- **Records for the exercise**:
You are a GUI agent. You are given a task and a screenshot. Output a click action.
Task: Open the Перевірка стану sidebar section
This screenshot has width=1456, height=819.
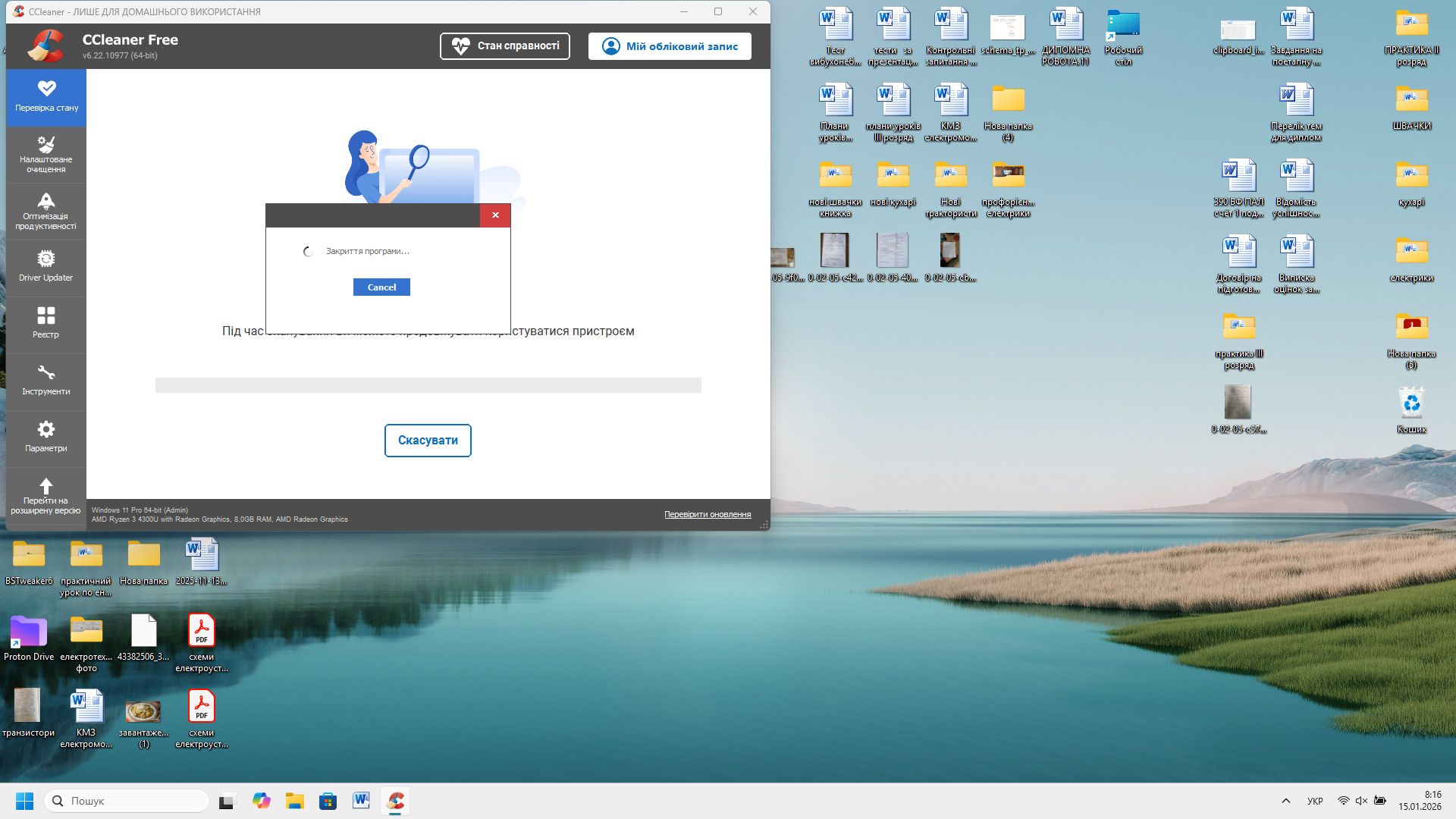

--

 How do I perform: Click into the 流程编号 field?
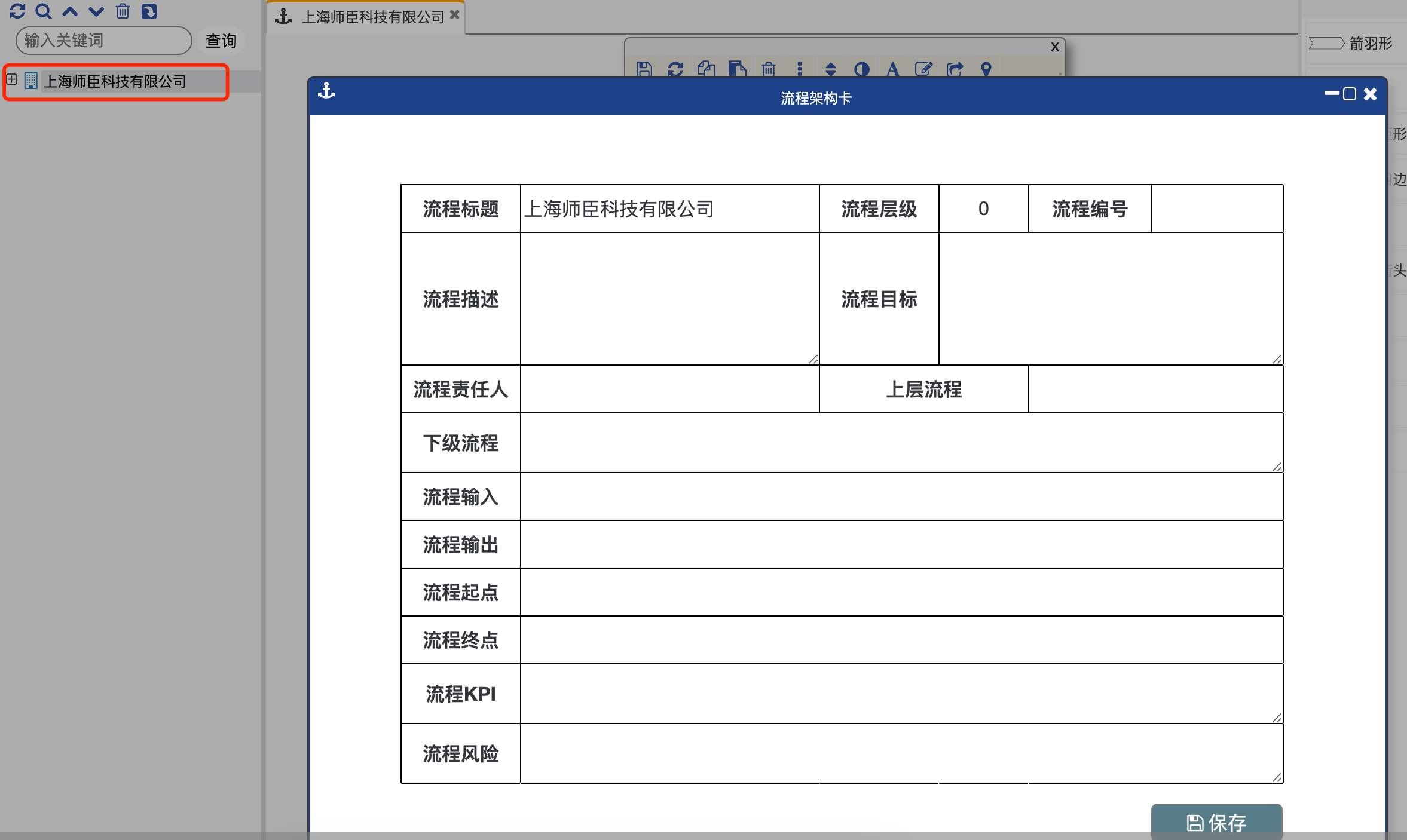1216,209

---

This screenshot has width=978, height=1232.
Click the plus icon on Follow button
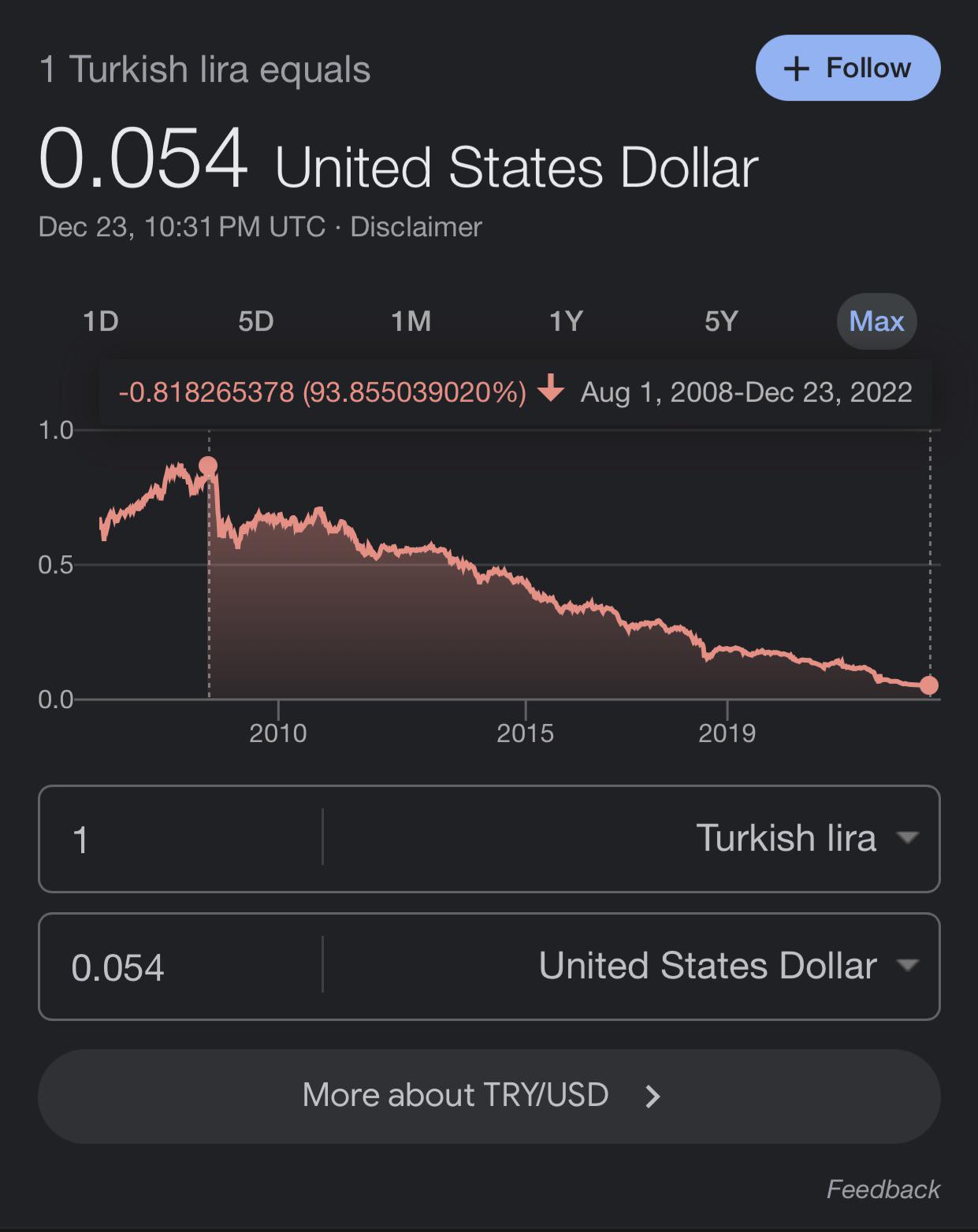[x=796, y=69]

- **Goal**:
Copy the lines of the material word for word, starting at the line that contains "You are a GUI" and ending at the line that contains "This screenshot has width=1456, height=819.", including both of those lines.

- **Result of this task**:
You are a GUI agent. You are given a task and a screenshot. Output a click action.
Task: Open the Перевірка стану sidebar section
This screenshot has width=1456, height=819.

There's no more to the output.